WORK REQUIRED
Only what runs from the line with "Click the Settings gear icon" to the final line of the records below should be given again, word for word.

======

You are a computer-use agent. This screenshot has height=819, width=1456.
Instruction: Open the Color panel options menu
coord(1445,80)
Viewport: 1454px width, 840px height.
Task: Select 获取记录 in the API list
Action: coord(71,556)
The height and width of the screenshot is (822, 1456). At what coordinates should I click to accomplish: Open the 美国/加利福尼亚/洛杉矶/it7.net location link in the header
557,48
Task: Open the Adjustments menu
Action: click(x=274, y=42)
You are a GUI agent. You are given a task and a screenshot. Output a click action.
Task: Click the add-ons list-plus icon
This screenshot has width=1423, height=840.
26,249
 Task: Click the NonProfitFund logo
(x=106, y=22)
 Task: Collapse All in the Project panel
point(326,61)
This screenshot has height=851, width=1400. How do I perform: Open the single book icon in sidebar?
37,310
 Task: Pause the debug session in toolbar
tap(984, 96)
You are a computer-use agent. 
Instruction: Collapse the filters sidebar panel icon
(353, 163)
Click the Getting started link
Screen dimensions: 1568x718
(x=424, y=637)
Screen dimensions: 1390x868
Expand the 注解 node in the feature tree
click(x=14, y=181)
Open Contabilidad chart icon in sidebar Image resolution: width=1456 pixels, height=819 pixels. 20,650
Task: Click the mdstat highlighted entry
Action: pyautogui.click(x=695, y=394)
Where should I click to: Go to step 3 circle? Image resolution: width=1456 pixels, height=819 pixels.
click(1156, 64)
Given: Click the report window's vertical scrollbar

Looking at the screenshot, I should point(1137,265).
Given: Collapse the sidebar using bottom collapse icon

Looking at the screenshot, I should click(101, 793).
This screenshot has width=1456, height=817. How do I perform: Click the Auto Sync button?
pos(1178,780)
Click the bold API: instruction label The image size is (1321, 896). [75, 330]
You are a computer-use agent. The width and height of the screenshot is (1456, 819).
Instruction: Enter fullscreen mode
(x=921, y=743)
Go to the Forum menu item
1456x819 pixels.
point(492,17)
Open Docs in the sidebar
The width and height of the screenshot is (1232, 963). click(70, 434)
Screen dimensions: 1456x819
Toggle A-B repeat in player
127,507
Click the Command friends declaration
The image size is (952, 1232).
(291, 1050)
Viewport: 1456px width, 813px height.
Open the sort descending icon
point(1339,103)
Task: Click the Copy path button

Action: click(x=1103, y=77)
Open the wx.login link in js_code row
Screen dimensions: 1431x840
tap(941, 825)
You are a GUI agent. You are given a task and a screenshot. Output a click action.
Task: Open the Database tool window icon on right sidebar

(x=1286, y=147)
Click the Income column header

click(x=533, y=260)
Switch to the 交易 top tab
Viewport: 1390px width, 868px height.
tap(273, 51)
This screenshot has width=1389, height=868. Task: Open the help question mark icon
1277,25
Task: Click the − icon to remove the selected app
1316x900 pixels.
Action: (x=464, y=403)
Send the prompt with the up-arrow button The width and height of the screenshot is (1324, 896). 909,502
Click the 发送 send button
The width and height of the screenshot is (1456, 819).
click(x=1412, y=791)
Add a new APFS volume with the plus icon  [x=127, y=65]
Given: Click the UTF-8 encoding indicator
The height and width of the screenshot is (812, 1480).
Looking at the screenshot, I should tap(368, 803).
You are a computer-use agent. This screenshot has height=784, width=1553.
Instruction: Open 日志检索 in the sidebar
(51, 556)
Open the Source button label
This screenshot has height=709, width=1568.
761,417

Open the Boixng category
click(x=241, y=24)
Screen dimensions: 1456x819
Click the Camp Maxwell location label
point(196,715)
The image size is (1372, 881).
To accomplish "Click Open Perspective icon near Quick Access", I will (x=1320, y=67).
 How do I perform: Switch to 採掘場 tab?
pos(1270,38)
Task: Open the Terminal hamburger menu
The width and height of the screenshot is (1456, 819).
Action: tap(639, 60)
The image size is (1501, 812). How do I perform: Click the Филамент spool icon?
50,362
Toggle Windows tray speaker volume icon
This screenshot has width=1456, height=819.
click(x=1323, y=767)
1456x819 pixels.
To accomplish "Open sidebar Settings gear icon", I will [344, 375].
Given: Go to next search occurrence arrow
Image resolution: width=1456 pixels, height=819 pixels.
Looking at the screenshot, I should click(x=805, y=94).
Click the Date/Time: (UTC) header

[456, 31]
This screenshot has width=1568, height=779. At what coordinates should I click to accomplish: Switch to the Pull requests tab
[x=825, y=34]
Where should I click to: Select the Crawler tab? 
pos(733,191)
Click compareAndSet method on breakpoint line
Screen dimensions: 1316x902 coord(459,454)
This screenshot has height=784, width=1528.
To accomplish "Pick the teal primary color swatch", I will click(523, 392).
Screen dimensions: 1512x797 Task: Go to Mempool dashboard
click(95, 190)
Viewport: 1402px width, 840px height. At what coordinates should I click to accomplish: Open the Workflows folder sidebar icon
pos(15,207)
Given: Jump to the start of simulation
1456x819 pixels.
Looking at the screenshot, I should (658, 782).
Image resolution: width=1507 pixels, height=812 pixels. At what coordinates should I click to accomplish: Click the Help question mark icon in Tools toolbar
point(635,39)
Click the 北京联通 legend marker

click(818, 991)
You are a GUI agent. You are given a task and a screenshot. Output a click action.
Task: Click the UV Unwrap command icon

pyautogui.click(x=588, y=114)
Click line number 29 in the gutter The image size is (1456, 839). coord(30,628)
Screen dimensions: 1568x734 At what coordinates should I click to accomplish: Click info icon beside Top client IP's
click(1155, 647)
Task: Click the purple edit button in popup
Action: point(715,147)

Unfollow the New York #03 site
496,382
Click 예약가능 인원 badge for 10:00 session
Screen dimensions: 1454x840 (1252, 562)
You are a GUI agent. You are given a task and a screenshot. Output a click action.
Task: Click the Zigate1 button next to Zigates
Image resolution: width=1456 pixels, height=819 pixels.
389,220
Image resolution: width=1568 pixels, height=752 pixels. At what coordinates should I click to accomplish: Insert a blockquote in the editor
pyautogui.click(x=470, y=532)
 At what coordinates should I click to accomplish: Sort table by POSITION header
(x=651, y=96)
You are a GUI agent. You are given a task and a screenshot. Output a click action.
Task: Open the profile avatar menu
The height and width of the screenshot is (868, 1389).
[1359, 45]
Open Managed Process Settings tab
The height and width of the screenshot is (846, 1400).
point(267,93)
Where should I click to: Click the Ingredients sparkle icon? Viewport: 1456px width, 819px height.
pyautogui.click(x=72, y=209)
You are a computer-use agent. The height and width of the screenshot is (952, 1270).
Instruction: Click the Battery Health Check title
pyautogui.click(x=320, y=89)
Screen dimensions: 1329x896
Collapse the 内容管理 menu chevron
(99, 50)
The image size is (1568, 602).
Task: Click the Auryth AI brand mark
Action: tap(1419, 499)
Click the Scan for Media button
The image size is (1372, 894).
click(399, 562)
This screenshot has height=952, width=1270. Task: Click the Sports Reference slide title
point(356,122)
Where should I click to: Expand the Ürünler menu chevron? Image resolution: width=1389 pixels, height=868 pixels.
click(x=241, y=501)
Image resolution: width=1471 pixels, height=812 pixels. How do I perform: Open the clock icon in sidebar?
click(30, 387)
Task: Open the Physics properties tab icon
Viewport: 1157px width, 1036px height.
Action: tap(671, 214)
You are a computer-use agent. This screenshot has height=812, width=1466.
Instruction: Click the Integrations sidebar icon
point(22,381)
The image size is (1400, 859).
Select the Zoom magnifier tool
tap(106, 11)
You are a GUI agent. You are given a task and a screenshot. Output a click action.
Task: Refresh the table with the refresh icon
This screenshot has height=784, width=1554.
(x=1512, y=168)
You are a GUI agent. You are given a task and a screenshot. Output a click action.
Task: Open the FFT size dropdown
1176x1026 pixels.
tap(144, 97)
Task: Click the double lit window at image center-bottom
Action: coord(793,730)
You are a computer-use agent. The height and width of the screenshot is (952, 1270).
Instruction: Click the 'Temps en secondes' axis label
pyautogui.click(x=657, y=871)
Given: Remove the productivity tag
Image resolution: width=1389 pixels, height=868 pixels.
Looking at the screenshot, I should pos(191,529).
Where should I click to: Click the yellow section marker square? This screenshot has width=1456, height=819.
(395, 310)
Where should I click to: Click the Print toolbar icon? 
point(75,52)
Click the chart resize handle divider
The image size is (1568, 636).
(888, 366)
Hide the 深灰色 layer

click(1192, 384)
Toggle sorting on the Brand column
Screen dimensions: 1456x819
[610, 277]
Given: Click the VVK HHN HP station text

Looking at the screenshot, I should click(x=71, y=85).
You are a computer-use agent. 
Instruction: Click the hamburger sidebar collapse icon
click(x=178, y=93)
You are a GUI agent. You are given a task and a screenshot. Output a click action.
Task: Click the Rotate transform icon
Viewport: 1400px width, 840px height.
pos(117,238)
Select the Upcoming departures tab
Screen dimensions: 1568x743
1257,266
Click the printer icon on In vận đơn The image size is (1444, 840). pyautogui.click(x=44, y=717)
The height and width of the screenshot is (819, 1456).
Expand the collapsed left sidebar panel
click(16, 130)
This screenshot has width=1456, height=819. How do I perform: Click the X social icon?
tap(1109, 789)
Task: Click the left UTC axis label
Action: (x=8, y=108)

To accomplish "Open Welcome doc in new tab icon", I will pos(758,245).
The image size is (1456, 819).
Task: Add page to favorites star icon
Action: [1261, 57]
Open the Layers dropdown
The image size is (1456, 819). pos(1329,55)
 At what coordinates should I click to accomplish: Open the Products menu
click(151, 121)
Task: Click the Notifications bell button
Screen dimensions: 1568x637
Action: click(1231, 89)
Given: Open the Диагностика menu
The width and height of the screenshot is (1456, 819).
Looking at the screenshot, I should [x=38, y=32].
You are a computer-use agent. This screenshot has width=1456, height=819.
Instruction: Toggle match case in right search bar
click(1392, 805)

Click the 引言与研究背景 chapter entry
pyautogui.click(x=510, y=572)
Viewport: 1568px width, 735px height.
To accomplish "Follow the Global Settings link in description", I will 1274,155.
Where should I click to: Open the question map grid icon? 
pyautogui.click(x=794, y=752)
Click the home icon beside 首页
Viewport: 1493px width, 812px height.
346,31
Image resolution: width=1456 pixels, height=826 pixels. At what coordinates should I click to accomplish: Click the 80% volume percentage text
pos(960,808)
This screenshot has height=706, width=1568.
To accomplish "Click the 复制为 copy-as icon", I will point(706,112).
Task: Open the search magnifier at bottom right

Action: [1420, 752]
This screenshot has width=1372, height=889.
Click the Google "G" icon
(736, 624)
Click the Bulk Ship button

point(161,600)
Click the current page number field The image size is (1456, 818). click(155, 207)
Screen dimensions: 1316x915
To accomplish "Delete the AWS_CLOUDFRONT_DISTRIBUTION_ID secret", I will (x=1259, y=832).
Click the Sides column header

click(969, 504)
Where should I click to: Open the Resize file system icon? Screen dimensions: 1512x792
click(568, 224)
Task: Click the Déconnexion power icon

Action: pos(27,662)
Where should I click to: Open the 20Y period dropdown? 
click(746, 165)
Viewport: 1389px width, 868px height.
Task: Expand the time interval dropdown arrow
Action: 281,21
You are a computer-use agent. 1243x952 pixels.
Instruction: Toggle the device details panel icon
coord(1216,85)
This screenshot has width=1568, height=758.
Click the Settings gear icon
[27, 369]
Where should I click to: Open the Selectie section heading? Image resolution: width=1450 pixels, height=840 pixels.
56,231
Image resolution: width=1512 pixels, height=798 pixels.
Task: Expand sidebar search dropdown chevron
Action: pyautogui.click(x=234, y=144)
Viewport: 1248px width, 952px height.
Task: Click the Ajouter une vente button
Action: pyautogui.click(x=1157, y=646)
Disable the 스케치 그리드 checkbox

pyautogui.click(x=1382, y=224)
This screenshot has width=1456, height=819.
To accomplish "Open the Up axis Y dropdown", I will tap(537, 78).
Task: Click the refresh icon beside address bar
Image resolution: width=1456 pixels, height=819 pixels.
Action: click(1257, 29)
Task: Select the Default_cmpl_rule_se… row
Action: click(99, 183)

======

RESULT OF THIS TASK
Click the Settings gear icon
[27, 369]
Where should I click to: Open the Selectie section heading? Image resolution: width=1450 pixels, height=840 pixels.
56,231
Image resolution: width=1512 pixels, height=798 pixels.
Task: Expand sidebar search dropdown chevron
Action: pyautogui.click(x=234, y=144)
Viewport: 1248px width, 952px height.
Task: Click the Ajouter une vente button
Action: pyautogui.click(x=1157, y=646)
Disable the 스케치 그리드 checkbox

pyautogui.click(x=1382, y=224)
This screenshot has width=1456, height=819.
To accomplish "Open the Up axis Y dropdown", I will tap(537, 78).
Task: Click the refresh icon beside address bar
Image resolution: width=1456 pixels, height=819 pixels.
Action: click(1257, 29)
Task: Select the Default_cmpl_rule_se… row
Action: click(99, 183)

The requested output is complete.